[r79] In Lehman's Terms: The "Second Half" (2/17/2010)

Wednesday, February 17, 2010

Start Date: 2/17/2010 All Day
End Date: 2/17/2010

We are now in the "second half" of the short session. I'm often asked, "What does a short session mean?"

Since this is my first experience with a short session, I would normally answer that it's the same thing as a long session, but without the budget process.  For the most part that is an accurate statement.  I now know that a short session produces the same amount of contentious bills and the same amount of debate, but is seven weeks shorter.  So what has happened so far and where do we go from here?

In my last newsletter I said I would address some gun issues.  This is the first time since I've been a representative that we really had a "gun" bill.  We had two bills.

HB1068 dealt with closing a loophole in the previous law that had allowed anyone to request information from your personal protection permit application, under public information laws. This included personal information that should not be public record.

HB1068 closed that hole.  That was an easy issue to support.

HB1065 was a little more contentious.  It dealt with allowing someone who has a permit to carry a handgun the ability to leave it in their locked car while at work.  For some time, businesses have had the ability to regulate their parking lots as private property.  This issue is twofold for me.  

  1. If a person has the legal right to carry a hand gun for personal protection, how can that right end inside their own automobile?  Let's say you or your wife travels to work through a dangerous area or late at night, so you carry a handgun for your protection. What do you do when you arrive at work? 
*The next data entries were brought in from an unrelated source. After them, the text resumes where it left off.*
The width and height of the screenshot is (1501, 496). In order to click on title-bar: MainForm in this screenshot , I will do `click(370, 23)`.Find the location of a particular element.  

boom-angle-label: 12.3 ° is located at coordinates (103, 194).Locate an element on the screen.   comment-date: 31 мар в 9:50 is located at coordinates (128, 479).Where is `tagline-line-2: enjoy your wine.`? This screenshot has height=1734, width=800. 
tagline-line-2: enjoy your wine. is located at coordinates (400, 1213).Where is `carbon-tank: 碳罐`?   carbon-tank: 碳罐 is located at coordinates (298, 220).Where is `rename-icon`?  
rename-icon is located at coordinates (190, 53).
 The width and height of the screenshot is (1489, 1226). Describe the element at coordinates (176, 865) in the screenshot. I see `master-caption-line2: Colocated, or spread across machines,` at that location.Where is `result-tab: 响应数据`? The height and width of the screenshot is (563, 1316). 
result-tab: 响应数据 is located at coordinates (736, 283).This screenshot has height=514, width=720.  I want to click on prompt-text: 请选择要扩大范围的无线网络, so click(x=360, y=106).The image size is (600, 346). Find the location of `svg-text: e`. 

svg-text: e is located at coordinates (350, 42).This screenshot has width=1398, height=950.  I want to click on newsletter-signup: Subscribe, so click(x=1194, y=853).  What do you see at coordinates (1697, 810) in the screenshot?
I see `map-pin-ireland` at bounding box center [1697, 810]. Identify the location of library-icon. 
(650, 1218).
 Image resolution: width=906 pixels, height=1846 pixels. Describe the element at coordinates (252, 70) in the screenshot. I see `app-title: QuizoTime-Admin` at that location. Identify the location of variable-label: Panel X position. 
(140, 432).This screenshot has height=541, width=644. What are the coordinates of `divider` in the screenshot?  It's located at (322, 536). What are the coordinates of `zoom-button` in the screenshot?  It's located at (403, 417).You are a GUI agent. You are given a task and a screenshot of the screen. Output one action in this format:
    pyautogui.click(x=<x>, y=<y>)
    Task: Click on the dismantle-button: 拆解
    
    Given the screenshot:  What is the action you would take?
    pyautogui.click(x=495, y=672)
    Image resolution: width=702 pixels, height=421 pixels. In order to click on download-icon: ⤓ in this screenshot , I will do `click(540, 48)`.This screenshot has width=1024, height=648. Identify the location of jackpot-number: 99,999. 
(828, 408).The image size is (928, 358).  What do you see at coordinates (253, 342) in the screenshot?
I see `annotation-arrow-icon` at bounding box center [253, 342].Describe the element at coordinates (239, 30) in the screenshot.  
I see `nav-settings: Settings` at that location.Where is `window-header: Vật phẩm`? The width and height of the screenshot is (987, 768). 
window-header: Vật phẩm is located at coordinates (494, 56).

I agree that an employer has the right to keep guns out of his facility but allowing the gun owner to keep it in his car is the owner's right.  Over the years there have been instances in the national media where an employee has taken a gun into their workplace and it resulted in violence.  However, upon researching these crimes, the criminals first left the property and returned with weapons of greater power to perpetrate the crime.  In some cases they actually had handguns in their cars, but left and returned later.  In states where it is legal to keep a hand gun in your locked car there were no incidences of workplace attacks.

2. The 2nd amendment of the United States Constitution guarantees the right to bear arms and that right shall not be infringed upon.  I think any law that prohibits me from keeping my gun in my private possession-whether it is in my home or in my car-violates the 2nd amendment.  I am not a huge gun owner, but I hold this right as dear as any of the other rights guaranteed to us as American citizens by our Constitution.

I'd like to address one last issue that has nothing to do with guns - partisanship. 

I have had many people at my town halls express their concern that we are too partisan, too argumentative and too driven by what our political party wants us to do.  The truth is that there is probably too much partisanship in the Indiana legislature, but it is not overwhelming.  I believe the media loves the issues that divide us. 

Our last day to get bills out of the house and into the Senate was Wednesday, Feb. 2, and we passed 57 bills that day.  Over 84% were passed by greater than 60% of the voting members Thirty-two bills (32) bills, or 56%, passed by 90% or better.  Is that reported by the media?  No.  Why not?  They were bills about logjams, vehicles, financial services and my favorite -insurance.  These bills aren't controversial enough to talk about. These bills are good laws and make for a better Indiana even if you never hear about them.